:: Data section ::
───

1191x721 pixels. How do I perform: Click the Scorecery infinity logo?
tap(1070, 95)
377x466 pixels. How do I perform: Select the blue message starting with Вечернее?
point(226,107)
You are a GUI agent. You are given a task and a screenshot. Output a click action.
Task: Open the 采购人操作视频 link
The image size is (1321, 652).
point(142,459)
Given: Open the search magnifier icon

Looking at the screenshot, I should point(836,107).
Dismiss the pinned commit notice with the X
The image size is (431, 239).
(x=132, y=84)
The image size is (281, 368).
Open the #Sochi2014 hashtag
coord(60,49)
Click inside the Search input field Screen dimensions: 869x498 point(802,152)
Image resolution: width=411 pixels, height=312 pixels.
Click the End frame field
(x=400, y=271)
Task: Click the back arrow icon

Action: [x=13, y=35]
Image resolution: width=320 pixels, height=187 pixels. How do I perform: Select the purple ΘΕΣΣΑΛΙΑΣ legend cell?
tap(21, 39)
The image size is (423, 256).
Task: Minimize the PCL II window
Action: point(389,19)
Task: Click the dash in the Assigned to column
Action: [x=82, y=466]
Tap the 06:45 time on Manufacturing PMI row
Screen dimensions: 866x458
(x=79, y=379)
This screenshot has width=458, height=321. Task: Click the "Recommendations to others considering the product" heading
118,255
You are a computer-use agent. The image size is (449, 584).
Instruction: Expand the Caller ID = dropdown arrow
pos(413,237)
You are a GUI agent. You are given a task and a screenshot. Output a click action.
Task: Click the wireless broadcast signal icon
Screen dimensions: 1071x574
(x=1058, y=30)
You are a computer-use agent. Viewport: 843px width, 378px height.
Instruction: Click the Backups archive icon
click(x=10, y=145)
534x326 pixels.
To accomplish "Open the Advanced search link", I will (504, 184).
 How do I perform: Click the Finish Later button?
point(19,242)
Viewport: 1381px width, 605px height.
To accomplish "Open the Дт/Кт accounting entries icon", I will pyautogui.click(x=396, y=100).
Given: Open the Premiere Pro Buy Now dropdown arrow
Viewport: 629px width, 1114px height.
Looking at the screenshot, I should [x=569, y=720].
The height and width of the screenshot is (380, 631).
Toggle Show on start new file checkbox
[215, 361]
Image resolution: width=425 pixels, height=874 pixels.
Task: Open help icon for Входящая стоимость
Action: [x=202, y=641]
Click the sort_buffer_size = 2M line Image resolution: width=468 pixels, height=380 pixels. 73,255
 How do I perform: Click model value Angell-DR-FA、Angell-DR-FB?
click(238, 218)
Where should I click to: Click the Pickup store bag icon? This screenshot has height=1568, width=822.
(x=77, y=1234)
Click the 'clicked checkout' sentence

───

:: Your assignment ::
Scan the data for the string "will" and copy each line in which it occurs.

:: Exercise result ::
To accomplish "Open the Advanced search link", I will (504, 184).
To accomplish "Open the Дт/Кт accounting entries icon", I will pyautogui.click(x=396, y=100).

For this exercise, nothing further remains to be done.